Page added on February 7, 2009
A major investigation is under way into a Prudhoe Bay oil field incident involving a massive release of natural gas that could have destroyed Pump Station 1 of the trans-Alaska oil pipeline, a federal regulator said Friday.
The company that runs the pipeline acknowledges a fire or explosion, had the gas ignited, could have imperiled the station’s 60-plus workers and caused “an extended shutdown” of oil fields that pump huge dollars into the state treasury.
The incident occurred as BP workers used a cleaning device called a pig to swab oil out of an old pipeline the company was preparing to decommission.

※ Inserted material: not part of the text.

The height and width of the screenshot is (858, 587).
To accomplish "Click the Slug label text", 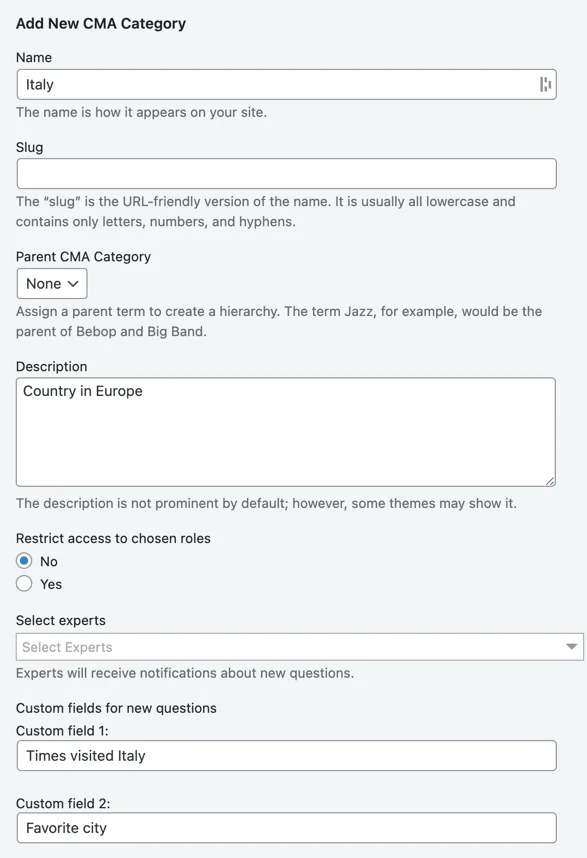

The pipe, 34 inches in diameter, was among major Prudhoe trunk lines found in 2006 to be ravaged with corrosion due to BP’s admitted lack of proper maintenance.
BP’s workers were using pressurized natural gas to push their pig through the pipeline.
At some point, the pig got stuck and the workers “lost track of its exact location” along the pipeline, says a preliminary investigative report Alyeska prepared for regulators.
A large volume of gas then bypassed the pig somehow and rushed to Pump Station 1, a key asset through which every drop of oil coming off the North Slope must pass.
Spokespersons for BP and Alyeska on Friday acknowledged the close call.